Let $2^B$ denote the set containing all permutations of $B$ with one or more option removed. Let $f: B \mapsto \succ$ denote a voting system which maps $B$ (a matrix of ballots) to an ordering, $\succ$. Let $o: B \mapsto O$ be a function which yields the set of options being considered in a ballot matrix.

I derive a contradiction.

1. To be a dictatorship, $f$ must satisfy $\exists b_v \in B: b_v = f(B)$.

   This follows from the definition of dictatorship, as a voter's ballot must be selected as the social choice function.

2. To satisfy IIA, $\forall (B, B') \in 2^B: \{x, y\} \in o(B) \cap o(B') \implies x f(B) y = x f(B') y$.
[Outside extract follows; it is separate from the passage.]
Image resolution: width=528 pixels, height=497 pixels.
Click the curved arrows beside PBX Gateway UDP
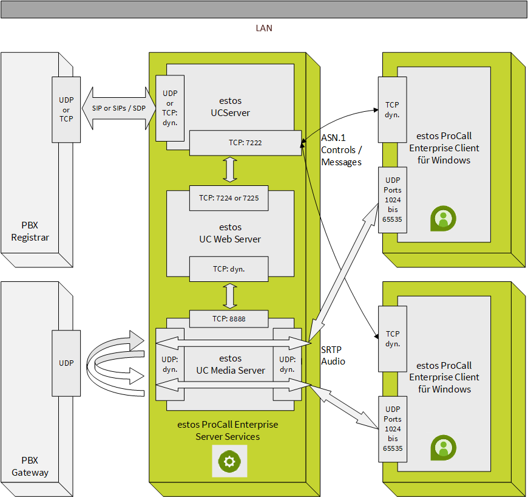[115, 363]
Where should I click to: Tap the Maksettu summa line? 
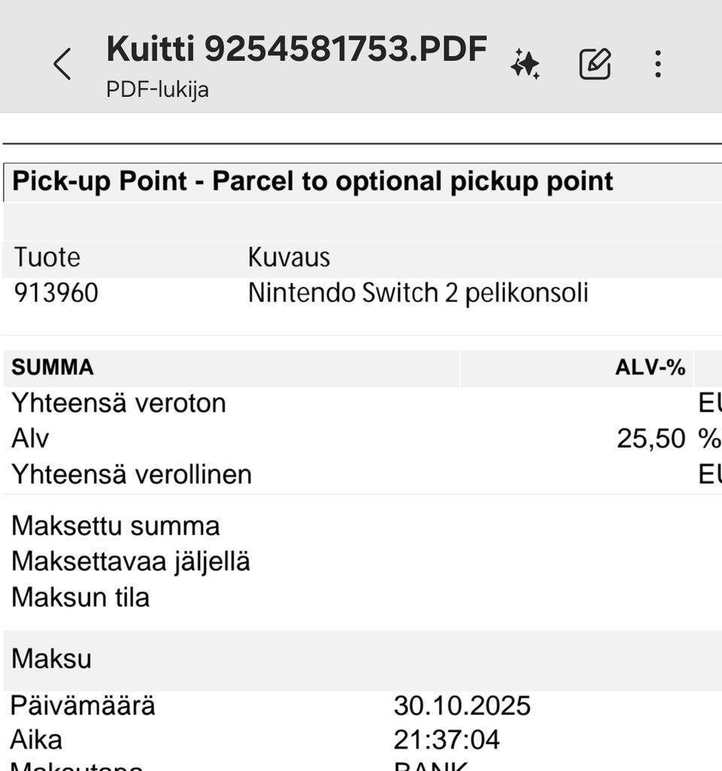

   This follows from the definition of IIA, as the ranking of two options must be independent of the other options being considered.

3. $f$ must satisfy $\forall B' \in 2^B: f(B') \subseteq b_v = f(B)$.

   Per (2), options must be ranked the same regardless of the set of options being considered. Thus, per (1) the same dictator's ballot must be selected regardless of what options are considered.

4. $f$ is not a function of the ballots inputted.

   Let $O_1 = o(B)$. Now, let $O_2$ represent a set of options disjoint from $O_1$, and $B'$ a ballot matrix such that $O_1 \cup O_2 = o(B')$ and $B \subseteq 2^{B'}$. Per (3), the same dictator must be selected for all subsets of $2^{B'}$. Let $B_1 \in 2^{B'}$ and $B_2 \in 2^{B'}$ be ballot matrices such that $o(B_1) \subseteq O_1$ and $o(B_2) \subseteq O_2$. Per (3), $f(B_1)$ and $f(B_2)$ must select the same dictator. As $B_1$ and $B_2$ have no overlap, $f$ cannot be a function of the ballot matrix inputted.

Thus, it is impossible to select the dictator as a function of the ballots, and satisfy IIA. Putting this together with Arrow's impossibility theorem: All fair voting systems must select a dictator arbitrarily.